A Limited Liability Company (LLC) is a partnership with corporate characteristics created by state statute. LLCs are popular because, similar to a corporation, owners have limited personal liability for the debts and actions of the LLC. Other features of LLCs are providing management flexibility and the benefit of pass-through taxation. Owners of an LLC are called members. Since most states do not restrict ownership, members may include individuals, corporations, other LLCs, foreign entities, and foreign nationals. There is no maximum number of members. Most states also permit “single member” LLCs, those having only one owner. However, single member LLC’s are disregarded entities. Therefore, absent a classification change to be treated as a corporation, will be taxed a as sole proprietorship leaving its profits subject to both income and self-employment tax. At the Law Offices of Senen Garcia, P.A., we will help guide you through the process of structuring your LLC to reduce unnecessary tax liability that may occur.

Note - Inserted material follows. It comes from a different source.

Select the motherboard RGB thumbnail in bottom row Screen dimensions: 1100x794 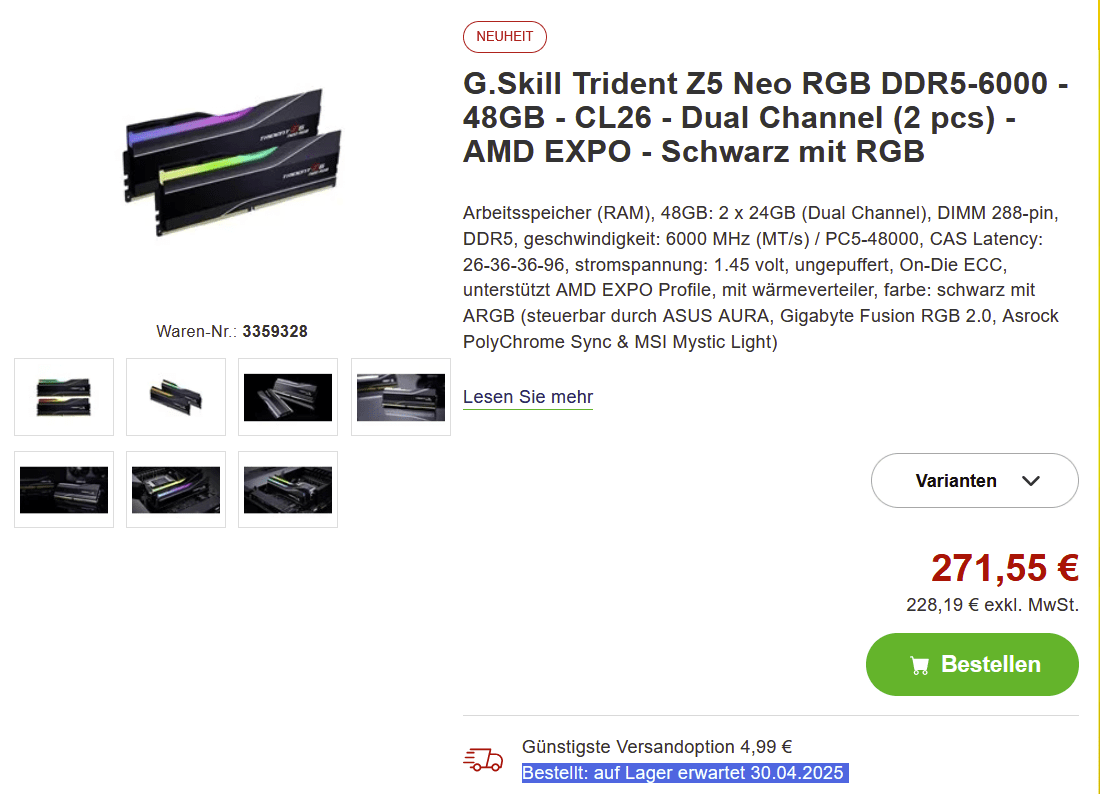(176, 490)
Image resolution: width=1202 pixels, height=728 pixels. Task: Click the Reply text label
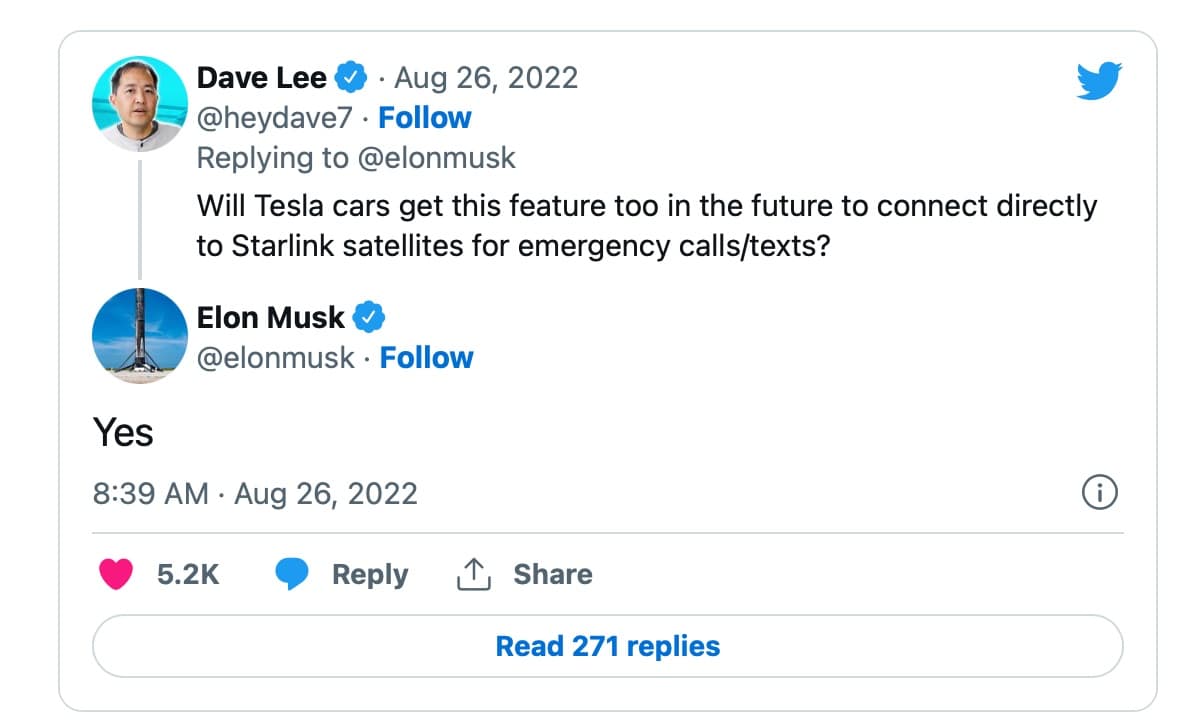coord(369,574)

A few types of businesses generally cannot be LLCs, such as banks and insurance companies. Check your state’s requirements and the federal tax regulations for further information. There are special rules for foreign LLCs.
Considering LLC are a partnership at its core, it generally files partnership return. However, it can file under a different tax filing if the members elect to take such an action. If an LLC elects to be treated differently for tax purposes, it must file Form 8832 to elect to be a different business entity classification from a partnership. An LLC business entity can file a corporation, partnership or sole proprietorship tax return.
A business with at least 2 members will be initially classifed as partnership unless its classifcation is changed.